**What you will do**
1. Answer these questions from the essay about facades, one line each:
(a) According to the writer, what is the difference between like and love?
(b) What role had Timomatic landed when he was injured on opening night?
(c) To whom is the line about masks and removing skin attributed?
2. Write the next few paragraphs of the essay about facades, carrying on after the Steve Jobs quotation.

---- Excerpt to read

I am always surprised when somebody is taken in by my facade.

Mark Twain once said, "What a wee little part of a person’s life are his acts and his words! His real life is led in his head, and is known to none but himself." People describe me as calm, organised, responsible, rational, nice, kind. Of course, I know better.

Yet despite my flaws, people actually seem to like me. Not everybody, naturally, but enough people. My family, partner, friends, colleagues, acquaintances, some strangers. And I wonder, do they like me for, or in spite of, my flaws? Or only because I have them so well hidden?

I worry about it, because I have learned that self-preservation comes with a price, in the form of a painstakingly maintained veil, an ever-present layer between us and the people in our lives. Essentially, the presence of that layer is the difference between like and love. Because you cannot love a veneer, no matter how shiny and pretty and enviable it is. 

I am afraid to show my failures, to own them as part of my life story. As surprised as I am when people admire me - when they buy the facade - it's what I want. It's what I strive for.

I worry, because I wonder whether I have spent my life fashioning a mask, rather than being true to myself.

Am I real? 

"We all wear masks, and the time comes when we cannot remove them without removing some of our own skin."
— Andre Berthiaume

*     *     *

Sometimes, inspiration lives in the most unlikely places.

Including Australia's Got Talent, if you would believe it, the most awful of awful reality TV shows. Last year, a singer/dancer who calls himself "Timomatic" competed. I had admired him since he appeared on a not-so-awful reality TV show, So You Think You Can Dance, a few years ago and so I looked him up, to see what he had been up to. Interviewed on AGT, he spoke about how, after scoring his dream role as the lead in Fame: The Musical, he sustained an injury on opening night that prevented him from dancing for a year. So he learned to sing. And honed his craft. And now? Well, he is pretty incredible. (And, deservedly, a successful recording artist.)

His story reminded me of Steve Jobs':

I didn't see it then, but it turned out that getting fired from Apple was the best thing that could have ever happened to me. The heaviness of being successful was replaced by the lightness of being a beginner again, less sure about everything. It freed me to enter one of the most creative periods of my life.

--------
---- Data section

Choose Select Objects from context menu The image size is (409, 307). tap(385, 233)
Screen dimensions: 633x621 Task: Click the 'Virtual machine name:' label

--------

**Task results**
1.
(a) The presence of a painstakingly maintained veil, an ever-present layer between us and the people in our lives.
(b) The lead in Fame: The Musical.
(c) Andre Berthiaume.

2.
And J.K. Rowling's:

So why do I talk about the benefits of failure? Simply because failure meant the stripping away of the inessential. I stopped pretending to myself that I was anything other than what I was and began to direct all my energy into finishing the only work that mattered to me. Had I really succeeded at anything else I might never had found the determination to succeed in the one arena I believed I truly belonged. I was set free, because my greatest fear had been realised and I was still alive, and my daughter was still alive and I had an old typewriter…and a big idea. And so, rock bottom became the solid foundation on which I rebuilt my life. You might never fail at the scale I did, but some failure in life is inevitable. It is impossible to live without failing at something, unless you live so cautiously you might not have lived at all. In which case, you fail by default.

And, I suspect, countless other successful, creative, inspirational people.

People who have an urge to connect with the human spirit are the people who have met pain and emerged from its depths. They know loneliness. They know failure. They know longing and desperation. They hit a wall, tumbled into the pits of despair, and were left with no option but to follow their hearts.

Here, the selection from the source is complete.